2

Trying to get weighted mean for a couple of categories want to use by(df$A,df$B,function(x) weighted.mean(x,df$C)) This doesn't work of course. Is there a way to do this using by() and weighted.mean()

 df= data.frame(A=c(1,4,56,4,3),B=c('hi','gb','hi','gb','yo'),C=c(5,2,4,1,3))

 by(df$A,df$B,function(x) weighted.mean(x,df$C)) #doesn't work

I have a bunch of work arounds but it would so simple if I could just use that format.

talat
  • 68,970
  • 21
  • 126
  • 157
Monal
  • 127
  • 1
  • 6
  • Why should it? `by` applies functions to subsets of a dataset, and you're trying to pass a weight vector that's the length of the original dataframe's number of observations. – Thomas Dec 22 '14 at 19:24
  • Why must you use `by`? This is easy with package plyr (or data.table or dplyr): `library(plyr); ddply(df, .(B), summarise, wm = weighted.mean(A, C))` – Roland Dec 22 '14 at 19:30
  • Another option is `lapply(split(df, df$B), function(x) weighted.mean(x$A, x$C))` since it seems you don't mind a list as output. – talat Dec 22 '14 at 19:47

3 Answers3

4

Here's a simple and efficient solution using data.table

library(data.table)
setDT(df)[, .(WM = weighted.mean(A, C)), B]
#     B       WM
# 1: hi 25.44444
# 2: gb  4.00000
# 3: yo  3.00000

Or using split and apply combination from base R

sapply(split(df, df$B), function(x) weighted.mean(x$A, x$C))
#      gb       hi       yo 
# 4.00000 25.44444  3.00000 

Or

library(dplyr)
df %>%
  group_by(B) %>%
  summarise(WM = weighted.mean(A, C))
# Source: local data frame [3 x 2]
# 
# B       WM
# 1 gb  4.00000
# 2 hi 25.44444
# 3 yo  3.00000
David Arenburg
  • 91,361
  • 17
  • 137
  • 196
  • Thanks for all the options.

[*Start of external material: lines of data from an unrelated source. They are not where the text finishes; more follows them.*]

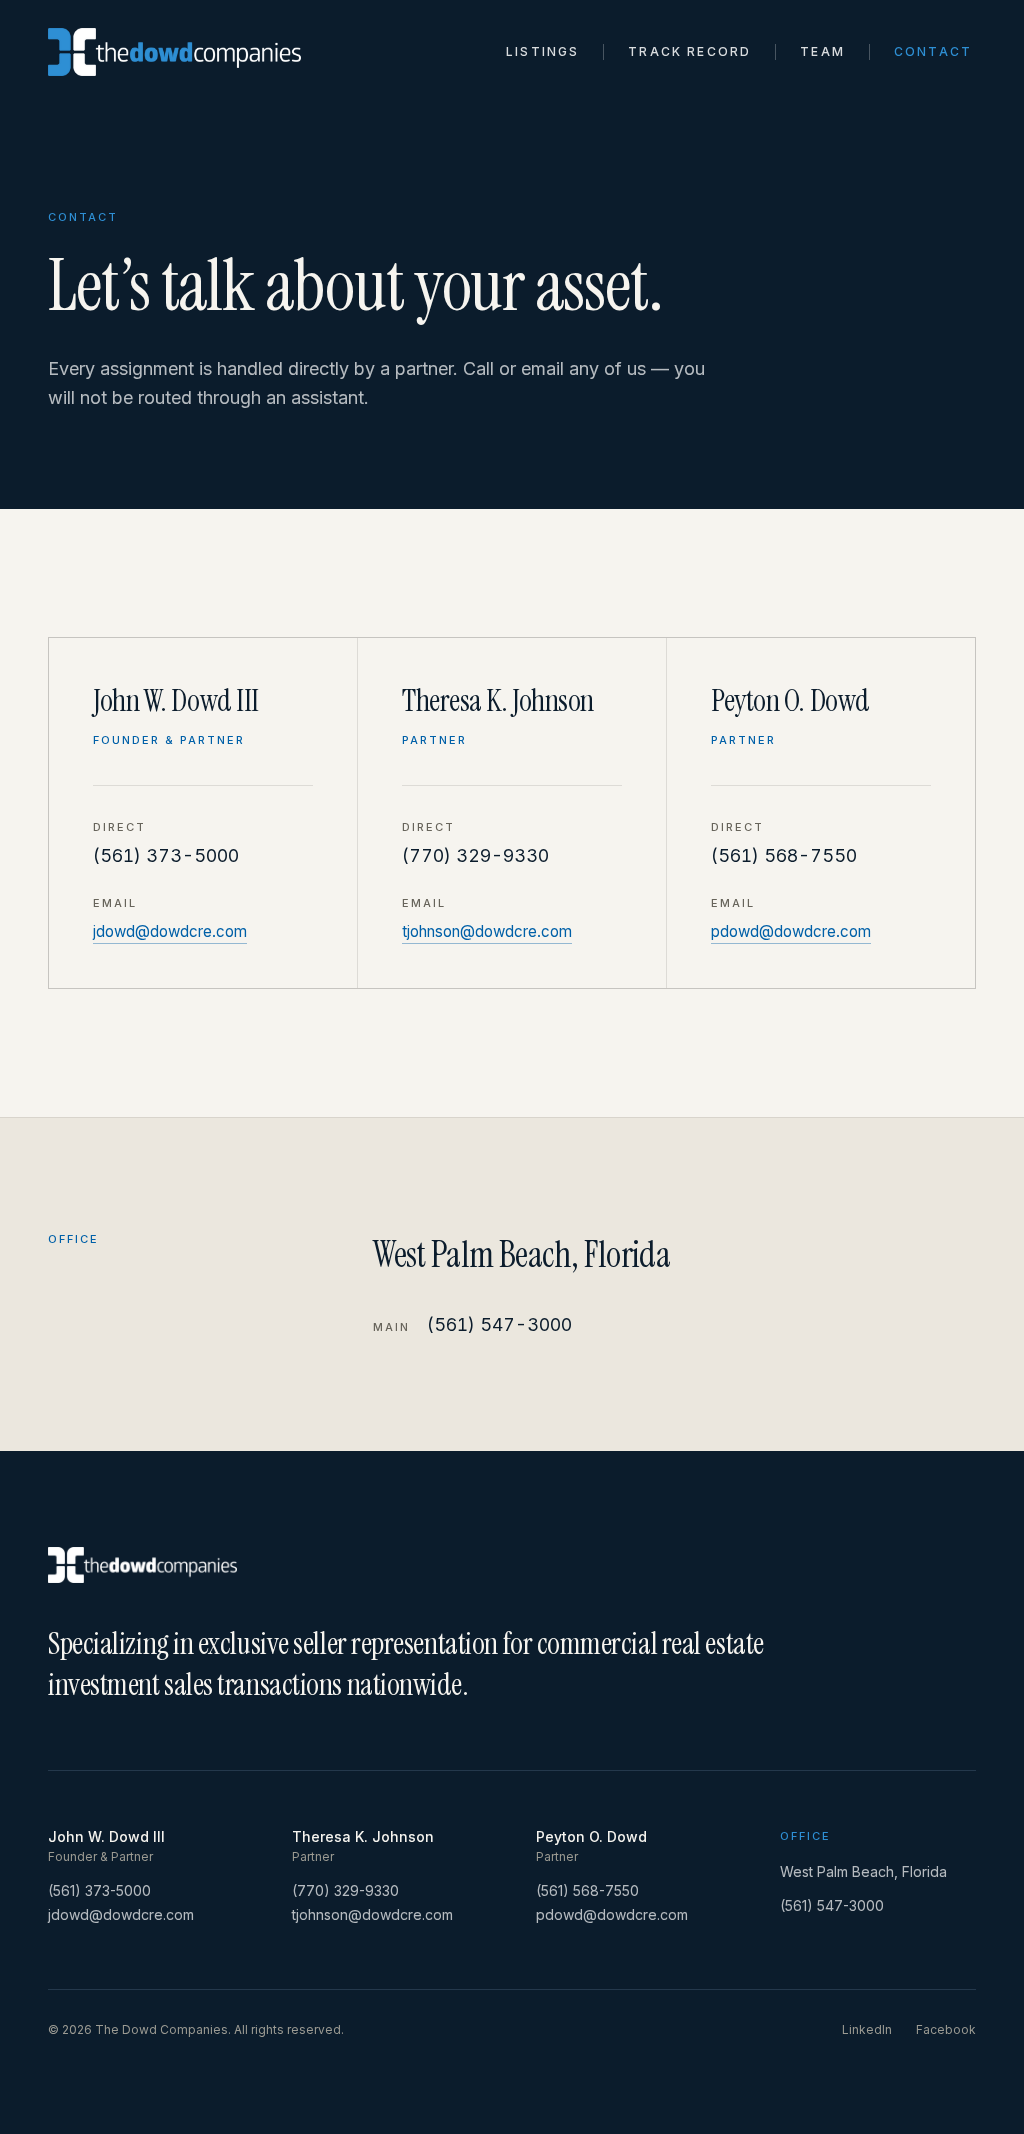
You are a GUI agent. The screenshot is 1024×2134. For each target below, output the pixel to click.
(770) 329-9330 (475, 855)
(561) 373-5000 (166, 855)
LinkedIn (867, 2029)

I thought I had tried the split option but didn't work...Works. – Monal Dec 25 '14 at 19:02
  • In general, I would avoid using `by` for two reasons: It is VERY slow, second reason is- that you can't use its output as it and you need to find a way to convert it back to a data frame. – David Arenburg Dec 25 '14 at 21:32
  • Thanks for the advice. I was writing it to a text file and the layout of `by` looks better in that case. Is `sapply(split()` much faster? – Monal Dec 26 '14 at 22:47
  • Don't know, you will have to benchmark I guess if it is really important to you. – David Arenburg Dec 27 '14 at 18:47
  • I posted a related question: https://stackoverflow.com/questions/71183209 – PatrickT Feb 19 '22 at 08:11
4

You need to pass the weights along with the values to be averaged in by():

by(df[c("A","C")], df$B, function(x) weighted.mean(x$A, x$C))
# df$B: gb
# [1] 4
# ------------------------------------------------------------ 
# df$B: hi
# [1] 25.44444
# ------------------------------------------------------------ 
# df$B: yo
# [1] 3
konvas
  • 14,126
  • 2
  • 40
  • 46
  • This is exactly what I was after. I also wanted to use [] to specify column numbers. `by(df[,c(1,3)], df[,2], function(x) weighted.mean(x[,1], x[,3]))` In my real dataframe the original columns were in the 30's and but in the weighted.mean part they were 1,2. like `by(charlie[c(9,33,35)], charlie[,4], function(x) weighted.mean(x[,3]/x[,2], x[,1], na.rm = TRUE))`. – Monal Dec 25 '14 at 18:57
3

Or simply recreate the calculation used by weighted.mean():

by(df,df$B,function(df)with(df,sum(A*C)/sum(C)))

df$B: gb
[1] 4
------------------------------------------------------------ 
df$B: hi
[1] 25.44444
------------------------------------------------------------ 
df$B: yo
[1] 3
talat
  • 68,970
  • 21
  • 126
  • 157
Stephan Kolassa
  • 7,953
  • 2
  • 28
  • 48